(Stored records)

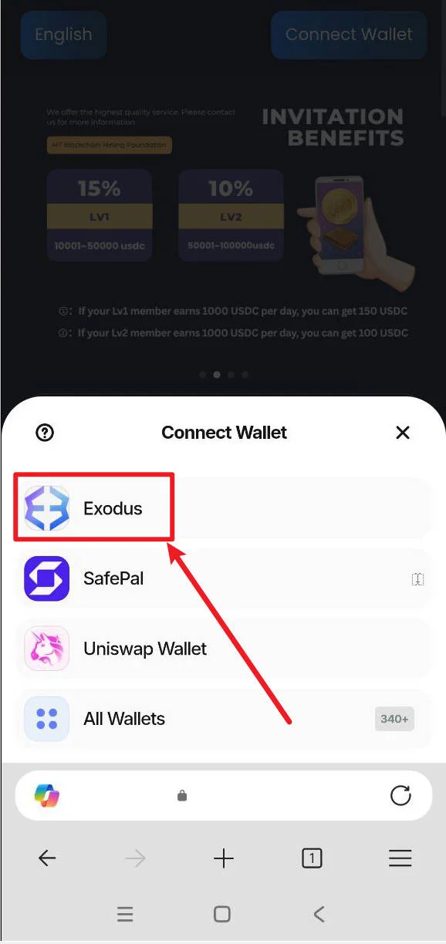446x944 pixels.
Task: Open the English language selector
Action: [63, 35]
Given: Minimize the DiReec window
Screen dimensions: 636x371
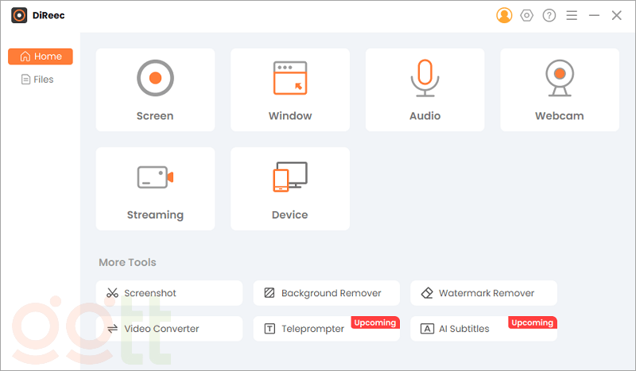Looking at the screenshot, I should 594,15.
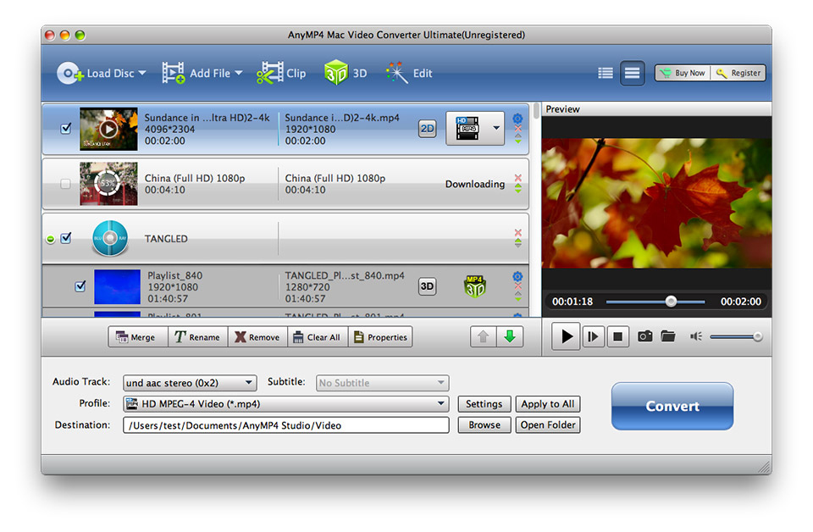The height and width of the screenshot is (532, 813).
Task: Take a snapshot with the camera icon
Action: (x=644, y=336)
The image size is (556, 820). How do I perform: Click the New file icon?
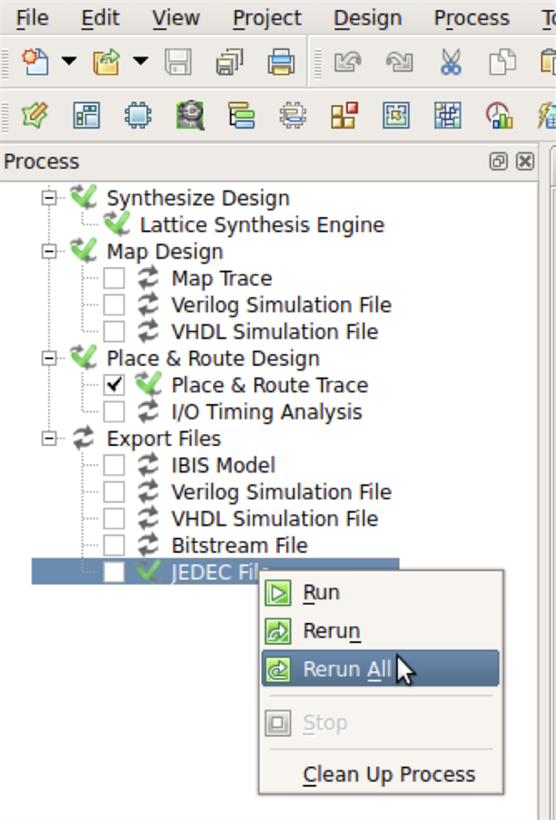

_What is needed_: Which lines run from the one containing "Given: Minimize the DiReec window" to the end of the entries above? Write them out exactly, leaving out every picture.

_Reply to the exercise_:
Given: Minimize the DiReec window
Screen dimensions: 636x371
Looking at the screenshot, I should 594,15.
The height and width of the screenshot is (532, 813).
Task: Take a snapshot with the camera icon
Action: (x=644, y=336)
The image size is (556, 820). How do I perform: Click the New file icon?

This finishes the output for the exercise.